START TASK INPUTS

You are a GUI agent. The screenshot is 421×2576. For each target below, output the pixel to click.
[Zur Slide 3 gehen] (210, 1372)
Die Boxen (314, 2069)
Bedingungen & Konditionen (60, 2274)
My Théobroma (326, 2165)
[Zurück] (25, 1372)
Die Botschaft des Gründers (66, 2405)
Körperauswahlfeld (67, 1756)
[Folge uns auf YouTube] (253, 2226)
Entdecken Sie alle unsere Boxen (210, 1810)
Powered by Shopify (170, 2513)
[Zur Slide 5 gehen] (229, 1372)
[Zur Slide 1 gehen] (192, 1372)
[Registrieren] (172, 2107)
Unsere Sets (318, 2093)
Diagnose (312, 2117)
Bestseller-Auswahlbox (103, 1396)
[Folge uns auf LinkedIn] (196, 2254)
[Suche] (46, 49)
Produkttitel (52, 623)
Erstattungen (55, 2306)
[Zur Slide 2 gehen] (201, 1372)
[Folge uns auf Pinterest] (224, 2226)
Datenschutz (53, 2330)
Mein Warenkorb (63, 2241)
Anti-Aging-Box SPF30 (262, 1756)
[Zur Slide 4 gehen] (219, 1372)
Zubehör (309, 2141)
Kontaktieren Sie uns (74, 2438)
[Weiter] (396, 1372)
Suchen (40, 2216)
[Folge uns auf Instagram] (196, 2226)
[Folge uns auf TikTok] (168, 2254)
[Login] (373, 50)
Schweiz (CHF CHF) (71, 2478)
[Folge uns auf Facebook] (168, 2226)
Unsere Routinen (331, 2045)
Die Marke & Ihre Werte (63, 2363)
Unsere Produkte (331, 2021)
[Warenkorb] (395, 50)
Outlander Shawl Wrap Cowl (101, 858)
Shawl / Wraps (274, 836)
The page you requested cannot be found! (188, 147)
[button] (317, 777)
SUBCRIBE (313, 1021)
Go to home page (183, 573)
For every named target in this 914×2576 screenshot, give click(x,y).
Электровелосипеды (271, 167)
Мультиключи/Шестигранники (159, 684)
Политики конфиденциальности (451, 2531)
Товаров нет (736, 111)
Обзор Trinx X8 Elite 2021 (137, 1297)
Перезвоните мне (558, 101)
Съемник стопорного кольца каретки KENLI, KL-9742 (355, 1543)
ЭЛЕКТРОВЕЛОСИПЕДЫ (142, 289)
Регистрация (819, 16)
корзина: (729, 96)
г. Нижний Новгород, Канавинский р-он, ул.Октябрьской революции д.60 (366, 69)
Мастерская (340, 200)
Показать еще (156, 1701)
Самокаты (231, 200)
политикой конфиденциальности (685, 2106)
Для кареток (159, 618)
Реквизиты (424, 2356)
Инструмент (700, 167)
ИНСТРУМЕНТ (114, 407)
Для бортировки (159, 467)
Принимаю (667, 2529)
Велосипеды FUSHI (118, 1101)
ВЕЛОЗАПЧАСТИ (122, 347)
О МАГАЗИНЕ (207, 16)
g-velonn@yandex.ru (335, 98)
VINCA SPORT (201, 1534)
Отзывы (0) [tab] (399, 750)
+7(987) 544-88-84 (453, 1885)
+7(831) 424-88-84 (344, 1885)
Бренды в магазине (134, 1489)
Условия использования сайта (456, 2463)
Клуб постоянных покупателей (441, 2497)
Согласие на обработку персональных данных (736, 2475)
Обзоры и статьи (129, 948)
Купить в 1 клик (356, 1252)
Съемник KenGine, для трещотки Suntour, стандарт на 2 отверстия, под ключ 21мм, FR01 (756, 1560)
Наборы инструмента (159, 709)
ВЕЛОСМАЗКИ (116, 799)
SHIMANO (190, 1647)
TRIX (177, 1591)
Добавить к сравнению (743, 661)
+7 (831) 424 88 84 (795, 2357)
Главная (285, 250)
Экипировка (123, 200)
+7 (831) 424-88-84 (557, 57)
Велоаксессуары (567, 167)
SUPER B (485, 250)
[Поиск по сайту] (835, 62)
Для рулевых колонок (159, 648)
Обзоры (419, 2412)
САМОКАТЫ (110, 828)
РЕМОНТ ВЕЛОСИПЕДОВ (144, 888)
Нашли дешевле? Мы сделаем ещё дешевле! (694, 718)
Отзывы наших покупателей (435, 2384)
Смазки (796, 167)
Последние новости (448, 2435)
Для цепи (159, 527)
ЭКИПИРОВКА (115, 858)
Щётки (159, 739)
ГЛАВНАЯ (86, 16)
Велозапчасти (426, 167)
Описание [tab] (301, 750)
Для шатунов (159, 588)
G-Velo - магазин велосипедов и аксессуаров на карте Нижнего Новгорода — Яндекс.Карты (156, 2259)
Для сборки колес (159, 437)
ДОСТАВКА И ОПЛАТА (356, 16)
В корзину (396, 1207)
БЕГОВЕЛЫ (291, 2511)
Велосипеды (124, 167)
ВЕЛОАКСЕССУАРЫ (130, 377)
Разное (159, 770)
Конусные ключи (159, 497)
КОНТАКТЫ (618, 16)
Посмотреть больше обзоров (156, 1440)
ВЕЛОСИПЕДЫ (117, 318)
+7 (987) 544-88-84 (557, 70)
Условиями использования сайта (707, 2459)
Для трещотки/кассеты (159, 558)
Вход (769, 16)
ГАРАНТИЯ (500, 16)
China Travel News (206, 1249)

END TASK INPUTS

* _TASK BRIEF_
From the entries above, return exactly the line containing "Schweiz (CHF CHF) (71, 2478)", the line containing "The page you", and all lines between, and nothing else.

* _TASK SOLUTION_
Schweiz (CHF CHF) (71, 2478)
[Folge uns auf Facebook] (168, 2226)
Unsere Routinen (331, 2045)
Die Marke & Ihre Werte (63, 2363)
Unsere Produkte (331, 2021)
[Warenkorb] (395, 50)
Outlander Shawl Wrap Cowl (101, 858)
Shawl / Wraps (274, 836)
The page you requested cannot be found! (188, 147)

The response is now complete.